My dearest Hal,

            This date will always be one of supreme importance as far as I am concerned because on this day one person was born who was destined to change my whole world. I suppose it is a foolish fancy but I believe that there are always two people in the world who are destined for each other and for no one else. I often wonder why we should have had the good luck to find each other. I firmly believe that neither one of us would ever have been completely happy if we had not found each other. This is about the best I can explain how I feel and I’m sure it doesn’t make sense. You have certainly had a lot of dopey letters written to you since you left but maybe even dopey ones are better than none at all. I felt because today is your birthday I should like you to know something about how I feel about you. 

            Sam planned to write to you but he was so sleepy after supper I had to put him to bed. We had a thunderstorm about six o’clock so we could not get anything on the radio because of the static. We have been playing records instead. We played Schubert’s “Serenade” for you because it was your birthday and we hoped you could sense our love and good wishes across all the miles that separate us.

            We enjoy the records very much thought we do not play them as much as we did at first. One thing I’m hoping for when the war is over and we can have our own home is a very good victrola and radio combined. All these new inventions being used now for war should provide us with many improvements when peace comes. We have been promised better radios equipped with television. Who knows, maybe it will be for us some of these days.

            Darling, I am so sorry you have been worried about our bonds.
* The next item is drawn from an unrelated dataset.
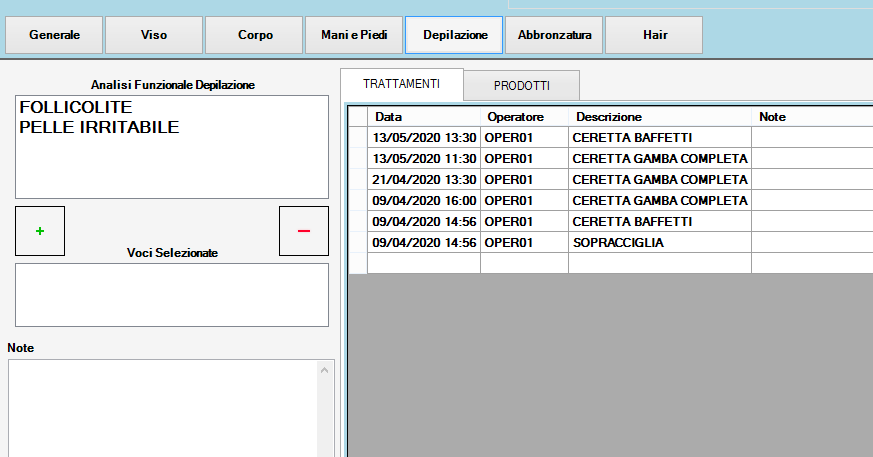
Task: Click the red minus remove button
Action: (x=304, y=231)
We have 10 (ten) $1000 bonds. Sam had 5 (five) $25 bonds. They are in the vault at the Peoples Bank in S.D. They are getting some safety deposit boxes, having been expecting them for months but there is some delay. I am planning to get one as soon as they are installed. I have the serial number and keep a list of those in the back of my bankbook. If you think I should, I will get a safety deposit box at one of the Staunton banks.  I don’t see how I could lose one but I certainly do not want to do anything careless with our savings. I am terribly proud of the way you have saved and of our having such a wonderful amount invested. I hope to buy one soon to add but I find I can’t save much because living costs just about twice as much as it used to do.

            Today you received a card from Burnley Adkins, which I will forward in this letter. I would write him a note and send him your address if I could make out his address. I guess I’ll have to let you have a try at it. Burnley’s writing is too much for me.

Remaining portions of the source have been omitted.